[START Record list]
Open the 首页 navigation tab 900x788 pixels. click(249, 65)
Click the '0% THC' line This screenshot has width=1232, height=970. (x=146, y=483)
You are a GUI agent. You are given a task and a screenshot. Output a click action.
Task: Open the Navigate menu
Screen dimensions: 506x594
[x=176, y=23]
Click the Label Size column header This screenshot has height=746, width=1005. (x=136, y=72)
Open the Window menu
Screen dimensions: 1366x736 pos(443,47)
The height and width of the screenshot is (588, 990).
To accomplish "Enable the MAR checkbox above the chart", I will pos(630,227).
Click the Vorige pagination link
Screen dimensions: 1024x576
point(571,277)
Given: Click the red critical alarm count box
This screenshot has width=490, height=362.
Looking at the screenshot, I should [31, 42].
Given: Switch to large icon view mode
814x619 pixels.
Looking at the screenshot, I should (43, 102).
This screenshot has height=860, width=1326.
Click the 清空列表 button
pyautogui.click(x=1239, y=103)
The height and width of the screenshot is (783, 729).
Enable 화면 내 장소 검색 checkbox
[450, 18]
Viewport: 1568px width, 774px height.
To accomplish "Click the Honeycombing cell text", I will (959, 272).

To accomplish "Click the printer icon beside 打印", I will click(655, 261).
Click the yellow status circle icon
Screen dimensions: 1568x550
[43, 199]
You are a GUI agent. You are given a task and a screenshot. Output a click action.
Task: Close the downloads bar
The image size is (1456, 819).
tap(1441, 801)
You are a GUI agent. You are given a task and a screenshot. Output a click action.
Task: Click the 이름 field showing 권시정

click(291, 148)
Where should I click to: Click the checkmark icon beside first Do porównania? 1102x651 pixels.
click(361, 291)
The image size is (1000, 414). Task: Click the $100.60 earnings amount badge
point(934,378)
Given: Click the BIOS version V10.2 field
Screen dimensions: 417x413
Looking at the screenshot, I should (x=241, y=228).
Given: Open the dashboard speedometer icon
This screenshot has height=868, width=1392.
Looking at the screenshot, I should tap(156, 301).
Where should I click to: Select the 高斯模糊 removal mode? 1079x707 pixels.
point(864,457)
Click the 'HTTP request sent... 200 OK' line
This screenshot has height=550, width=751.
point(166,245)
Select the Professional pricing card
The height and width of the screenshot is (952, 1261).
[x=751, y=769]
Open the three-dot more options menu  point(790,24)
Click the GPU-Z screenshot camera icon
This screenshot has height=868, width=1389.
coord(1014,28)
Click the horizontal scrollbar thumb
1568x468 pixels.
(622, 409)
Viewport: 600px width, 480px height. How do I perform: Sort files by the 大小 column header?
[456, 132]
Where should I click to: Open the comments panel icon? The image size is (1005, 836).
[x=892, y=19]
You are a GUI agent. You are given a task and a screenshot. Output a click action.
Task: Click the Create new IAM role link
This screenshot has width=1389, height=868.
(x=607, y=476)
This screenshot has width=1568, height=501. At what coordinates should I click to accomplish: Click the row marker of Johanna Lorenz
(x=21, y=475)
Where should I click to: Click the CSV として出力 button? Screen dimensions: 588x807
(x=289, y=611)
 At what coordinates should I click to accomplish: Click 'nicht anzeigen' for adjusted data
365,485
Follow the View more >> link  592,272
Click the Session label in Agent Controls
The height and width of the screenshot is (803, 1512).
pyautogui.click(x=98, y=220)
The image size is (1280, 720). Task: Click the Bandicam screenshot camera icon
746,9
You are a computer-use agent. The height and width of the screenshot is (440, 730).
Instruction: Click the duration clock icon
[END Record list]
Problem statement:
Rescale the part of the listing that opens with the line containing "Viewport: 1568px width, 774px height." and closes with the line containing "tap(1441, 801)". Reproduce every line in that part, requests included, and multiply each coordinate in the answers by 2.4, rounding to the nearest whole number with halves rounded up.

Result of the task:
Viewport: 1568px width, 774px height.
To accomplish "Click the Honeycombing cell text", I will (2302, 653).

To accomplish "Click the printer icon beside 打印", I will click(1572, 626).
Click the yellow status circle icon
Screen dimensions: 1568x550
[103, 478]
You are a GUI agent. You are given a task and a screenshot. Output a click action.
Task: Close the downloads bar
The image size is (1456, 819).
tap(3458, 1922)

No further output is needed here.